Strona:PL Wyspiański - Sędziowie.djvu/64

Z Wikiźródeł, wolnej biblioteki
Ta strona została uwierzytelniona.
JOAS
(wskazuje Natana)

On winien — on zły duch — on bies.

SAMUEL

Milcz, milcz, ty szczeniaku!

JOAS

Ojciec mój, widzicie? — Patrzcie, na te jego rysy po twarzy; marszczy się, brwi ściąga — a tu napisane — zmawiali się, zmawiali.

(wskazuje ojca)

On winien.
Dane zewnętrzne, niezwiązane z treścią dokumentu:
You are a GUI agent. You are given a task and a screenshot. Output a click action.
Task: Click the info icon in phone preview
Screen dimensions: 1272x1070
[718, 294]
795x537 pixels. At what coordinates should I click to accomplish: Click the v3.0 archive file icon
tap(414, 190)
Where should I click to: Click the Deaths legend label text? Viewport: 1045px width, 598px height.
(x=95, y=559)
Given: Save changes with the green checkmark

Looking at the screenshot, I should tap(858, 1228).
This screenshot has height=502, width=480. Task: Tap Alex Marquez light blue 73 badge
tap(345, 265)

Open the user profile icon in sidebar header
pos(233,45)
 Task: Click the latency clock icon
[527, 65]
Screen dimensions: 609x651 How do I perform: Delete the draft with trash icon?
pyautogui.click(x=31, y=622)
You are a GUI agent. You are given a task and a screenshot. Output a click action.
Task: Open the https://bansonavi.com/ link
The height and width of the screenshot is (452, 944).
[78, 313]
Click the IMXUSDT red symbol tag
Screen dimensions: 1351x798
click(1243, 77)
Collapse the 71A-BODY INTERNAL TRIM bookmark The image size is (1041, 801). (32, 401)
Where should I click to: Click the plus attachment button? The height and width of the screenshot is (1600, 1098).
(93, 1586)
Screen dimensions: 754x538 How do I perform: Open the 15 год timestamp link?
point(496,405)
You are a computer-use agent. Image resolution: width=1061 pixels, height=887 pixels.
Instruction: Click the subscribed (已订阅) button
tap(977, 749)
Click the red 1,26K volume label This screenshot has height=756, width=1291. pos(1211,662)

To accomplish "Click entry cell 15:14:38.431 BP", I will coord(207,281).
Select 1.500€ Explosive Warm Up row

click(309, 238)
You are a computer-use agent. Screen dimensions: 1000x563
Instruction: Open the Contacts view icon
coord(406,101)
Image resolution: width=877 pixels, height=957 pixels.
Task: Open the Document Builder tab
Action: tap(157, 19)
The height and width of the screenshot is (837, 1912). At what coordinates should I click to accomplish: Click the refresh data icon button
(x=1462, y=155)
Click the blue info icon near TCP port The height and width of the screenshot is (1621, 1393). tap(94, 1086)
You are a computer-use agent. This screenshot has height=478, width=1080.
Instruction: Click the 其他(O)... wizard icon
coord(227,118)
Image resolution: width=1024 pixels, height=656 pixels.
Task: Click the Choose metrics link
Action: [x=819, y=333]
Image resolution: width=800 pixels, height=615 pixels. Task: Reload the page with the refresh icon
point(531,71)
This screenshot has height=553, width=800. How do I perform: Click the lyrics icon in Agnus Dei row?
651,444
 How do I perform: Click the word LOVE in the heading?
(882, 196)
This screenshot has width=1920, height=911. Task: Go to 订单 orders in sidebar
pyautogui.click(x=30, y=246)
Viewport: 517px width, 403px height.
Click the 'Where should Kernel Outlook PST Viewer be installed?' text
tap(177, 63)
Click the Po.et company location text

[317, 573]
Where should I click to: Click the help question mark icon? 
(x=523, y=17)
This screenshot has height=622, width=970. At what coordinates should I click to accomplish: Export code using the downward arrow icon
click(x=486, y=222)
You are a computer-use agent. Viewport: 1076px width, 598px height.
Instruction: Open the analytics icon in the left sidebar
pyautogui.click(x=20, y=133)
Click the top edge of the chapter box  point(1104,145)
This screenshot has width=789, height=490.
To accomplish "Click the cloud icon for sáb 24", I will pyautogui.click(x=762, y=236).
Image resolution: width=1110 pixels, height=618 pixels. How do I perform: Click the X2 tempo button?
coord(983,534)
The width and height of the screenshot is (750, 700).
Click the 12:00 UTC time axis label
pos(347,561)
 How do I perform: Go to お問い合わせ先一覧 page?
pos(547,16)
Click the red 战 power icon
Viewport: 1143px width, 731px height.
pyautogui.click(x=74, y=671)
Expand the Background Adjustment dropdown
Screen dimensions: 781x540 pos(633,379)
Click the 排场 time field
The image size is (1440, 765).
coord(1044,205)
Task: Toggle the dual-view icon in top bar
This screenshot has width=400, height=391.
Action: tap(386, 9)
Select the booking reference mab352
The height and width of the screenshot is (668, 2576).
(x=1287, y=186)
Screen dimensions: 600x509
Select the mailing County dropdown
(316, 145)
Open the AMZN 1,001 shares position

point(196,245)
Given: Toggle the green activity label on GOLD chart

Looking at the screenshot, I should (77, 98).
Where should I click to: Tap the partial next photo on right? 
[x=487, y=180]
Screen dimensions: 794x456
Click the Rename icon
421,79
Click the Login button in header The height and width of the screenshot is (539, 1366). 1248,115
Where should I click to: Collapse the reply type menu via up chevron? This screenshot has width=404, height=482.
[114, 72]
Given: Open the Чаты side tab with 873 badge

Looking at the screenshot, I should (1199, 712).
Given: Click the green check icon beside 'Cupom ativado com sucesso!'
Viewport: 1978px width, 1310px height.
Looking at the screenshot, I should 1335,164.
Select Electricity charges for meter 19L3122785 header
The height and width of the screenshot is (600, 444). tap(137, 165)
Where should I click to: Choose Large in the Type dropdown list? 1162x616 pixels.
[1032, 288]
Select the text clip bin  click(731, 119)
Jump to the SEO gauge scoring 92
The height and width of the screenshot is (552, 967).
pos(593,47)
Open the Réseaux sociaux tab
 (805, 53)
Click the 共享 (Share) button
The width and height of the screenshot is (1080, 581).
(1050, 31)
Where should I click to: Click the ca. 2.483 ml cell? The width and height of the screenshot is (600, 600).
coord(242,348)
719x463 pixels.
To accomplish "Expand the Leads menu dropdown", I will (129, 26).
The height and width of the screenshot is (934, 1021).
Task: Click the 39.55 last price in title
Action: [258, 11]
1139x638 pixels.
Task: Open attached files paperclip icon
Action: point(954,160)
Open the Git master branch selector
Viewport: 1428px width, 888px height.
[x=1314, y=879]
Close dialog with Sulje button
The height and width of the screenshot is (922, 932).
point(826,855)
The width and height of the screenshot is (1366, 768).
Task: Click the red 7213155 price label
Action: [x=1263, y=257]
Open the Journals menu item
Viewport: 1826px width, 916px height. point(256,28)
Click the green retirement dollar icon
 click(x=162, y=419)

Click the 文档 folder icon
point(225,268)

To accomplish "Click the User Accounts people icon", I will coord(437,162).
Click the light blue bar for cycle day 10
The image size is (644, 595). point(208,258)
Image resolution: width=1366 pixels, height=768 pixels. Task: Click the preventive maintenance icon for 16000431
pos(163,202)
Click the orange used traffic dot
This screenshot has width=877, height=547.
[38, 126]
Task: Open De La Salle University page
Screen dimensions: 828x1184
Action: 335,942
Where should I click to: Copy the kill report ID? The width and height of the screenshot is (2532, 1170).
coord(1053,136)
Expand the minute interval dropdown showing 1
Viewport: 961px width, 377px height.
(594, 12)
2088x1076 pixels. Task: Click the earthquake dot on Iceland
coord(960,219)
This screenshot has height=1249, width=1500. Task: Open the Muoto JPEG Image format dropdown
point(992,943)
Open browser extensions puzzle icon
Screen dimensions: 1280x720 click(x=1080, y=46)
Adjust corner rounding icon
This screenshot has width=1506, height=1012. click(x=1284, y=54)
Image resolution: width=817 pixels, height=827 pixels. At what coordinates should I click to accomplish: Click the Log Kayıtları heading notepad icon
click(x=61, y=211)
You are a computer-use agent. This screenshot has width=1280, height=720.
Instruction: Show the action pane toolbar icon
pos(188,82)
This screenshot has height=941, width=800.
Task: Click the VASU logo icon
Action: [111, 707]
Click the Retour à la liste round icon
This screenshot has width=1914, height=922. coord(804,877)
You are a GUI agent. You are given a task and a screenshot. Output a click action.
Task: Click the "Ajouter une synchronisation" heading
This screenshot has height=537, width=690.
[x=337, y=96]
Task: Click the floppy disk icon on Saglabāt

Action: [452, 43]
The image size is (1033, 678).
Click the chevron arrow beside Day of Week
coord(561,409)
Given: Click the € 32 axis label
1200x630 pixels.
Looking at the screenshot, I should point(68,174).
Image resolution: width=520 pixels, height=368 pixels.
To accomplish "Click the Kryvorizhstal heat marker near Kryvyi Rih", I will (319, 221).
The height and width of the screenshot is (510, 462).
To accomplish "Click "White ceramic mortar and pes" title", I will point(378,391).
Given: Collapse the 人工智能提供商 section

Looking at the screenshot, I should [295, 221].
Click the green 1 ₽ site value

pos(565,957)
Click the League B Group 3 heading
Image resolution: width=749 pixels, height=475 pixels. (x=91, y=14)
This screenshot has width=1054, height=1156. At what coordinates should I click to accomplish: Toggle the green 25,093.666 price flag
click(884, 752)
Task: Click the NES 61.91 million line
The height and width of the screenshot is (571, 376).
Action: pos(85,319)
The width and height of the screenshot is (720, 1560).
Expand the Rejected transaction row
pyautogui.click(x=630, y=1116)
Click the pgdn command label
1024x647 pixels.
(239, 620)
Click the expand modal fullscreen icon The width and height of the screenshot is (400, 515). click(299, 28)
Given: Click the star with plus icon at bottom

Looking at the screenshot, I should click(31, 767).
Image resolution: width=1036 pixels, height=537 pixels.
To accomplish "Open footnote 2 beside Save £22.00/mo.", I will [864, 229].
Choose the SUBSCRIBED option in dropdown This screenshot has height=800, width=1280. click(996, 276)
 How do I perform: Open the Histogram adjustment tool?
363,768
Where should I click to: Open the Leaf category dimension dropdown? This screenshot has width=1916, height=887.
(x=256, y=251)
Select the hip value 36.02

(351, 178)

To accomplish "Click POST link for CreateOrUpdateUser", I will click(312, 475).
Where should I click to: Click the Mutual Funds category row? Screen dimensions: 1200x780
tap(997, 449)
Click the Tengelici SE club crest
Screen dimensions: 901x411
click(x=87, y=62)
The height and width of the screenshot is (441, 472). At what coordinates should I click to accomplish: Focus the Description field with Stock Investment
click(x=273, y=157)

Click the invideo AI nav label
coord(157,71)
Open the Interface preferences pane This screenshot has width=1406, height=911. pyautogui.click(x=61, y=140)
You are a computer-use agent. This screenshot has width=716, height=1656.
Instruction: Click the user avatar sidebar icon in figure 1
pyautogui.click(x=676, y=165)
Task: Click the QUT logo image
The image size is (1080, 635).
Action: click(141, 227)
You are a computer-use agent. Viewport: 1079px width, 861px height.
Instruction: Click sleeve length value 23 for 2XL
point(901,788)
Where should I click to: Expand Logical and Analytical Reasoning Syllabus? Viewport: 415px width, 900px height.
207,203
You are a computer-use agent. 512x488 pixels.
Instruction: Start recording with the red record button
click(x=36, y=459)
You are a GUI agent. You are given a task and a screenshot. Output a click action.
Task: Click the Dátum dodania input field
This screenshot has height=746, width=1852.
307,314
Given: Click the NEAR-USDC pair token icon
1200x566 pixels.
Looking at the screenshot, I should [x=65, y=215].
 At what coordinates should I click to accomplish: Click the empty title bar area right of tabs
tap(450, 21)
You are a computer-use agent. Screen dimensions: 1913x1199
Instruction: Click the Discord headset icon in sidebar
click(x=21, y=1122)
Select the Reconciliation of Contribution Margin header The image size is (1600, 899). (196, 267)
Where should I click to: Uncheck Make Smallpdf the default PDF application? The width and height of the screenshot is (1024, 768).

Mówi Pan:
piorun was spali.
Za wasze zło, któreście tu posiali!
Mówi Pan: gradem wybiję,
wszystko plemię, co żyje;
w godzinę zwalę.
Mówi Pan:
on jest zbrodzień.

(głosem strasznym)

On winien!!!

SAMUEL
(drży, trzęsie się w złości)
(pięście zaciska i wznosi)
(nagle ręce składa błagalnie i palec na ustach kładzie)
JOAS

Ach!!!

(strasznym krzykiem)

Ojciec!!!

(z otwartemi ustami i rękoma rozkrzyżowanemi)
(z oczyma otwartemi zatacza się)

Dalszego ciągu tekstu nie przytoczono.